Scientific classification
- Kingdom: Animalia
- Phylum: Chordata
- Class: Chondrichthyes
- Subclass: Elasmobranchii
- Order: Rhinopristiformes
- Family: Glaucostegidae
- Genus: Glaucostegus
- Species: G. obtusus
- Binomial name: Glaucostegus obtusus (J. P. Müller & Henle, 1841)
- Synonyms: Rhinobatos obtusus

= Widenose guitarfish =

- Genus: Glaucostegus
- Species: obtusus
- Authority: (J. P. Müller & Henle, 1841)
- Conservation status: CR
- Synonyms: Rhinobatos obtusus

Species of cartilaginous fish

The widenose guitarfish (Glaucostegus obtusus) is a species of ray in the Glaucostegidae family. They are a part of the subclass Elasmobranchii, along with other cartilaginous fish such as sharks, rays and skates. Their name comes from their distinctively broader and blunter snout, followed by a long, slender, and tapering body which resembles a guitar. Despite their close relation to sharks and stingrays, they pose no threat to humans.
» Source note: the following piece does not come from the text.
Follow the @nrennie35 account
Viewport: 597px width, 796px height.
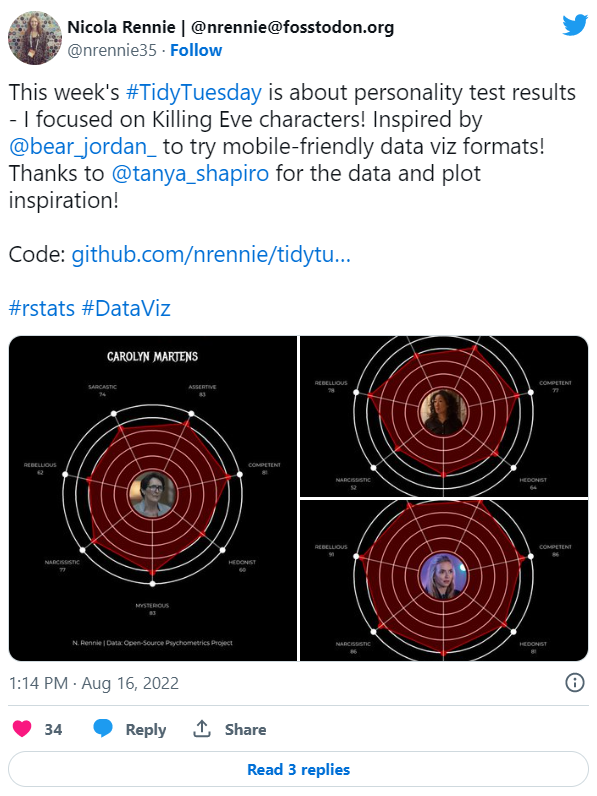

After an assessment in December 2018, the IUCN has classified the Widenose Guitarfish as critically endangered.

== Distribution ==
This species is endemic to the northern Indian Ocean with populations found in India, Bangladesh, Pakistan, Iran, Sri Lanka, Malaysia, Indonesia, Myanmar, Thailand, and possibly the Persian Gulf. In India, it is found along the western and eastern coasts from states such as Maharashtra, Karnataka, Goa, Kerala, Tamil Nadu, Odisha and West Bengal. Sightings are also common in certain major cities such as Mumbai, Kochi and Chennai. Its frequented habitats include shallow, inshore waters, coral reefs, estuaries and open seas. As a benthic species, it prefers sandy or muddy substrates present in intertidal regions to continental shelves with depths up to 60m (196.8 ft). Despite being a generally uncommon species, they can be abundant in localized populations, given suitable habitat.